For decades, Cincinnati has chosen to follow bad examples set by progressive strongholds like Detroit.  Cincinnati City Council and  Mayor Mallory have enjoyed a progressive majority and the free rein that comes from pandering to their voter base with hard-earned tax revenue.  Everyone who works in private business knows the end result of such fiscal ignorance and irresponsibility is bankruptcy – Detroit filed Chapter 9 bankruptcy on July 18.

Unlike Detroit, Cincinnati’s problems can still be solved without an enormous bailout, if swift action is implemented by fiscally competent members of City Council (Spoiler alert! – seven of the current Council members don’t fall into that category). The biggest problems are poor spending priorities and a persistent lack of transparency.
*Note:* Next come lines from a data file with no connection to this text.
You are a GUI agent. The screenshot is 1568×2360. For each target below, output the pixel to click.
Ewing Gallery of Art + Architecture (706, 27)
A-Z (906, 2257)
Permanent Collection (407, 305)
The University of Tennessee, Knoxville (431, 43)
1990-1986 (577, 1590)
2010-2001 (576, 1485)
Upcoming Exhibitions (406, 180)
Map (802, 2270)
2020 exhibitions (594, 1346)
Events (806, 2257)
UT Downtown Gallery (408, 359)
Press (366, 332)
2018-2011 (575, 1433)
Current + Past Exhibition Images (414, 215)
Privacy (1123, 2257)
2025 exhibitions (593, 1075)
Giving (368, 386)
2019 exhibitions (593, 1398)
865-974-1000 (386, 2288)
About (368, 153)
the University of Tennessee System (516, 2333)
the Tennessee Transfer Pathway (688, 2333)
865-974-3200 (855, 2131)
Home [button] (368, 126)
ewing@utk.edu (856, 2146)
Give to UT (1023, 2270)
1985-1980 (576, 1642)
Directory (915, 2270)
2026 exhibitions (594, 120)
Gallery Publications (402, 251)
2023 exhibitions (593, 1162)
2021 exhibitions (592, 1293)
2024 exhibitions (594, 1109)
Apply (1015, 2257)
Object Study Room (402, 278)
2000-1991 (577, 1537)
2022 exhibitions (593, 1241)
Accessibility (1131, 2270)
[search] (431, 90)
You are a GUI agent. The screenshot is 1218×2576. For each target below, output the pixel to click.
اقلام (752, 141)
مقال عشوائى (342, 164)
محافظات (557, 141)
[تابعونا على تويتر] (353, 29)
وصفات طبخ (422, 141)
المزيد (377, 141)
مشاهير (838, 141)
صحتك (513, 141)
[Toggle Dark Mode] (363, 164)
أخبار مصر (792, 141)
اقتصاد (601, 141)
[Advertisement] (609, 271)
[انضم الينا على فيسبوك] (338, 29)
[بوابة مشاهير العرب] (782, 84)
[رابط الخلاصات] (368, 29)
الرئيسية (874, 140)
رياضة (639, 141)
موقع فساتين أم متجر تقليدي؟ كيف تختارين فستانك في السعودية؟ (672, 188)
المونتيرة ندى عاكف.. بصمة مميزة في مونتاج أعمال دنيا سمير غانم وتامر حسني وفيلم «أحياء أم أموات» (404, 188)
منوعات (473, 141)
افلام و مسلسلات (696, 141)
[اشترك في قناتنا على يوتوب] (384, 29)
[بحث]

The city must get serious about securing the funding for pensions, shelving ill-fated, high subsidy projects like the Cincinnati Streetcar line, revising allocation of funds from the Parking contract and offering a plan to repair iconic city-owned structures like Music Hall and Union Terminal.

Regarding city pensions — the problem is summarized in a June 10 column by Chris Wetterich of the Cincinnati Business Courier, “The city of Cincinnati’s pension fund investments saw a 12 percent return in the 2012 fiscal year, but the amount of money the city owes and should contribute continues to go up.”  Funding past promises, not with unrealistic return projections, should be a high priority.

Council also passed, and City Manager Milton Dohoney signed the “Parking Plan,” collecting a hefty $92 million dollar windfall.  A study commissioned between the city and Walker Parking Consultants determined that the fees charged by Xerox Corp. to manage the Parking assets are exorbitant compared to similar deals in other cities (Read the entire report here).  Nonetheless, the city took the quick cash to the detriment of all who use parking meters and facilities as the cost of parking and tickets will go up.  As Mayoral candidate John Cranley stated, “It’s a 100 percent hidden tax increase on the citizens of Cincinnati.”  Small businesses and their cash-strapped customers will suffer, while the city ignores the key priorities mentioned above, instead looking to implement a new wish list including, an East side bike trail and a park carousel, while only partially funding an interchange at Martin Luther King and Interstate 71.

Much has been written about the notorious Cincinnati Streetcar line. Pie-in-the-sky projections of development have been offered by proponents, when abundant evidence shows the absurdity of spending well over the $133 million allocated so far for a luxury item that will require endless subsidy and costly policing, while failing to realize the anticipated development.  There are cheaper ways to get a Starbucks on every block in Over-the-Rhine.

Cincinnati deserves better than the current city leadership.  Those bureaucrats in DC who put us $17 trillion dollars in debt learned their craft in our cities and townships.  The best service any citizen can perform is to keep the big spenders away from your local council seat.